Saved data entries
◆ ◆ ◆

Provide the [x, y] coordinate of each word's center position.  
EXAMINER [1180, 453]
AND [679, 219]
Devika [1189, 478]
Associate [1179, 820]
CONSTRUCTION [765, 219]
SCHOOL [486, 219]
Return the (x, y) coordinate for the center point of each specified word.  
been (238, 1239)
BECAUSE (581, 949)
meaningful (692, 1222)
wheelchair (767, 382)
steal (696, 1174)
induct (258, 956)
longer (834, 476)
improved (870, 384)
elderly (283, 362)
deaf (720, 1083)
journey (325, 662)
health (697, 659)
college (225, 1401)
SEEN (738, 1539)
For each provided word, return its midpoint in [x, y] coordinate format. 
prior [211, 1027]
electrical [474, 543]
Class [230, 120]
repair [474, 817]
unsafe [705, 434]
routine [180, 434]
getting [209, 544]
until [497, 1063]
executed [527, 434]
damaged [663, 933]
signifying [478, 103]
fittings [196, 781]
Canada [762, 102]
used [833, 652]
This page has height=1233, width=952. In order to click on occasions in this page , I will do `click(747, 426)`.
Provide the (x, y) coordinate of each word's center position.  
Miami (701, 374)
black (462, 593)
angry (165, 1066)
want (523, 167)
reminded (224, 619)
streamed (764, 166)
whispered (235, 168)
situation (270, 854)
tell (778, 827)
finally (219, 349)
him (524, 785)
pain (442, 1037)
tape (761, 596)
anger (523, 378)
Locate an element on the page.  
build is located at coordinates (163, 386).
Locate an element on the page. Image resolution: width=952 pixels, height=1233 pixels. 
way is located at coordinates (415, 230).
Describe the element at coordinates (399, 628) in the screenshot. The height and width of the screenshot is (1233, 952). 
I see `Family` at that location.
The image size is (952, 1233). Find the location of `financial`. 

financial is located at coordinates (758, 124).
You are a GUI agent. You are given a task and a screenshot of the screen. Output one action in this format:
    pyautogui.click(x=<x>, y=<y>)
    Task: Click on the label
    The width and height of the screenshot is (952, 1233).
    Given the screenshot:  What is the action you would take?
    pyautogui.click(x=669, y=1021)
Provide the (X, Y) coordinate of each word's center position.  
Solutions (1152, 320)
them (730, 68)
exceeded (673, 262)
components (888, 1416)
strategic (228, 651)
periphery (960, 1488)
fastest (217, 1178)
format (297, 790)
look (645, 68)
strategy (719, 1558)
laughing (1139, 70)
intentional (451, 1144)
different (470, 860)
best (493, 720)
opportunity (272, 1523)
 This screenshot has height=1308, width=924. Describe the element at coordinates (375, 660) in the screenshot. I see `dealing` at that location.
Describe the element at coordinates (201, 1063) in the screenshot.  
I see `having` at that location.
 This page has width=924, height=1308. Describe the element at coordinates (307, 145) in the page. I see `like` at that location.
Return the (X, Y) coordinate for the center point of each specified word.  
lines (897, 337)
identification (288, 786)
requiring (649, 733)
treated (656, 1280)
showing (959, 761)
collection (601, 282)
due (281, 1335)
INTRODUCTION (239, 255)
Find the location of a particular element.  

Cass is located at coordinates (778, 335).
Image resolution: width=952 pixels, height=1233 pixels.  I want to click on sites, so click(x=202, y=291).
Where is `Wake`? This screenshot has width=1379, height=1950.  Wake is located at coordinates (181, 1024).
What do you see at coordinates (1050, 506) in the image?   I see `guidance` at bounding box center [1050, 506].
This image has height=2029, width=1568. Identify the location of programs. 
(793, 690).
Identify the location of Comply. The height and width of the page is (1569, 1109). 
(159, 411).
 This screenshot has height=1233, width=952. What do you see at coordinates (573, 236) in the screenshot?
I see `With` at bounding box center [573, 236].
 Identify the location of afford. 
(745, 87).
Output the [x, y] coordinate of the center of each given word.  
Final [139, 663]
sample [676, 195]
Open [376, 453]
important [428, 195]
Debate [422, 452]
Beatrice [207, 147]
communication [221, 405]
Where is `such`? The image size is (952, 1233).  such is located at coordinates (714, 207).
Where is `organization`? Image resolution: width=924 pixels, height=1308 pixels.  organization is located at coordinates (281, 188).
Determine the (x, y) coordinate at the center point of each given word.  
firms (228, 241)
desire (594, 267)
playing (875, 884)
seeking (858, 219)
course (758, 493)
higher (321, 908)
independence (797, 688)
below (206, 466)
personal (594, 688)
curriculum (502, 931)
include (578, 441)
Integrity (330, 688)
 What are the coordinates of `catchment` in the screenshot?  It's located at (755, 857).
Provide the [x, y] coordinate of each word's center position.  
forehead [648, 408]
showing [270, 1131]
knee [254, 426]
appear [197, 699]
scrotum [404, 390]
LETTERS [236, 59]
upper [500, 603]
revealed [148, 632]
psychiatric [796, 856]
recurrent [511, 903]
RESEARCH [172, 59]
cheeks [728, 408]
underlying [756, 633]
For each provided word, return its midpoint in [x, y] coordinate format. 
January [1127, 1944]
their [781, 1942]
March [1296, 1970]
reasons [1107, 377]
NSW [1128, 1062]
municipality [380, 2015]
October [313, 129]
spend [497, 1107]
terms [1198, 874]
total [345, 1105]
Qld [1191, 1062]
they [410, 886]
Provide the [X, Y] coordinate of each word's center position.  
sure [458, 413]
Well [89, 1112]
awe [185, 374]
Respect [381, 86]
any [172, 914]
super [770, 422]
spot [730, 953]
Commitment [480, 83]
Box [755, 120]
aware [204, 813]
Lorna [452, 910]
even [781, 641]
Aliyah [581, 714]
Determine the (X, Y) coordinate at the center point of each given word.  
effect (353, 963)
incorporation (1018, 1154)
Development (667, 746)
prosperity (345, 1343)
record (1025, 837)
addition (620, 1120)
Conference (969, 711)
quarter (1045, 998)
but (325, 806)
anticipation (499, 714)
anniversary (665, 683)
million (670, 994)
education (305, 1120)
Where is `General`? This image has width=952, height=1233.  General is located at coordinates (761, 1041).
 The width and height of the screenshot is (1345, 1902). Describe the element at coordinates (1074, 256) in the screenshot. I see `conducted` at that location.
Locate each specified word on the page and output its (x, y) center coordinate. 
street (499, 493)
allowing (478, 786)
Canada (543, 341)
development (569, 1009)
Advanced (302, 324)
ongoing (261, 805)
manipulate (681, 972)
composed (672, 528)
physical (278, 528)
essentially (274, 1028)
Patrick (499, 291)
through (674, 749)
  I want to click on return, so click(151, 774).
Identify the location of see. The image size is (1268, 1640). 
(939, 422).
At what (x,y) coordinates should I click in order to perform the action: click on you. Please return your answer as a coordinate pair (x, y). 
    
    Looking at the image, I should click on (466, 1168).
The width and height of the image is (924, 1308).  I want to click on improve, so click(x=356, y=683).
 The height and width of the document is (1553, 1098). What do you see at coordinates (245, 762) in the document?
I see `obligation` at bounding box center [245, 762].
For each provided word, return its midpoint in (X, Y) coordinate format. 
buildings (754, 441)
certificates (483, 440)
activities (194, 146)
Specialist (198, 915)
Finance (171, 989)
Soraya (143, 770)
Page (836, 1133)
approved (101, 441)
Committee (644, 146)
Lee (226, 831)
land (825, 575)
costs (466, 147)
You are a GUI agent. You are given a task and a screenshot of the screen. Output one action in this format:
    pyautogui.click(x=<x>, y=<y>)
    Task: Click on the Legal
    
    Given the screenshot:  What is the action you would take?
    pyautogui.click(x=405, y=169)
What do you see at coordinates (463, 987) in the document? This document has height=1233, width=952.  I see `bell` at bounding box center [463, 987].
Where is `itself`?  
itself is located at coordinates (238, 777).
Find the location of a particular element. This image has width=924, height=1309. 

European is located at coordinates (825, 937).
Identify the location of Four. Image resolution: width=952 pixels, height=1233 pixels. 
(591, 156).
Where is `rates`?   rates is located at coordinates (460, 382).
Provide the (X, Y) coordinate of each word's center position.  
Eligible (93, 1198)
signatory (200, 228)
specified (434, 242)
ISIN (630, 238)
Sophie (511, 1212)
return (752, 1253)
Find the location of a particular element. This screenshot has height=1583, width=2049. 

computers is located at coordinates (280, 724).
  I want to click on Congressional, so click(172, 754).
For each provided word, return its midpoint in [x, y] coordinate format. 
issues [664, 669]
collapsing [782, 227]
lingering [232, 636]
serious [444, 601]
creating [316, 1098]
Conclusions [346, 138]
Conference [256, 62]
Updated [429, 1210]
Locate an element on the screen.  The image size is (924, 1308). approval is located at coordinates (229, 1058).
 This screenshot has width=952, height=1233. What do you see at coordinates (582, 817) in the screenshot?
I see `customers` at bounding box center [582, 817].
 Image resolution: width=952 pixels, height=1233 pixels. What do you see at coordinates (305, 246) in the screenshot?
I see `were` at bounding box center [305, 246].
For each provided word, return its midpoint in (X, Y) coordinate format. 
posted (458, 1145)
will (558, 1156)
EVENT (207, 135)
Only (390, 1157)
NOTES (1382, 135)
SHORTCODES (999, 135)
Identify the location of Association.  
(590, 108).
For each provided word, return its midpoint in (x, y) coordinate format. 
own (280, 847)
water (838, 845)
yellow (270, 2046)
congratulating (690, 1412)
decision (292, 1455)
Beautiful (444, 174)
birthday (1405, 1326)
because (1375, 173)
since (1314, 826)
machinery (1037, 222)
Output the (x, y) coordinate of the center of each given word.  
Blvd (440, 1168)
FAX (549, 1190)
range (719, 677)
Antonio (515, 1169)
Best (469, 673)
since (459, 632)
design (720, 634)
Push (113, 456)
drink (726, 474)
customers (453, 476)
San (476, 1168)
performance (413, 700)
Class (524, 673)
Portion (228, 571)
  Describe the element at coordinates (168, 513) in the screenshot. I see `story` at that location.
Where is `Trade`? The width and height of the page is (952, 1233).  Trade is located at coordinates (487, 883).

◆ ◆ ◆

§ EXERCISE INSTRUCTIONS
Reproduce the lines of the data above verbatim, starting at the line that contains "Commitment [480, 83]" and ending at the line that contains "The width and height of the screenshot is (1345, 1902).", with both of those lines included.

§ FULL SOLUTION
Commitment [480, 83]
Box [755, 120]
aware [204, 813]
Lorna [452, 910]
even [781, 641]
Aliyah [581, 714]
Determine the (X, Y) coordinate at the center point of each given word.  
effect (353, 963)
incorporation (1018, 1154)
Development (667, 746)
prosperity (345, 1343)
record (1025, 837)
addition (620, 1120)
Conference (969, 711)
quarter (1045, 998)
but (325, 806)
anticipation (499, 714)
anniversary (665, 683)
million (670, 994)
education (305, 1120)
Where is `General`? This image has width=952, height=1233.  General is located at coordinates (761, 1041).
 The width and height of the screenshot is (1345, 1902). Describe the element at coordinates (1074, 256) in the screenshot. I see `conducted` at that location.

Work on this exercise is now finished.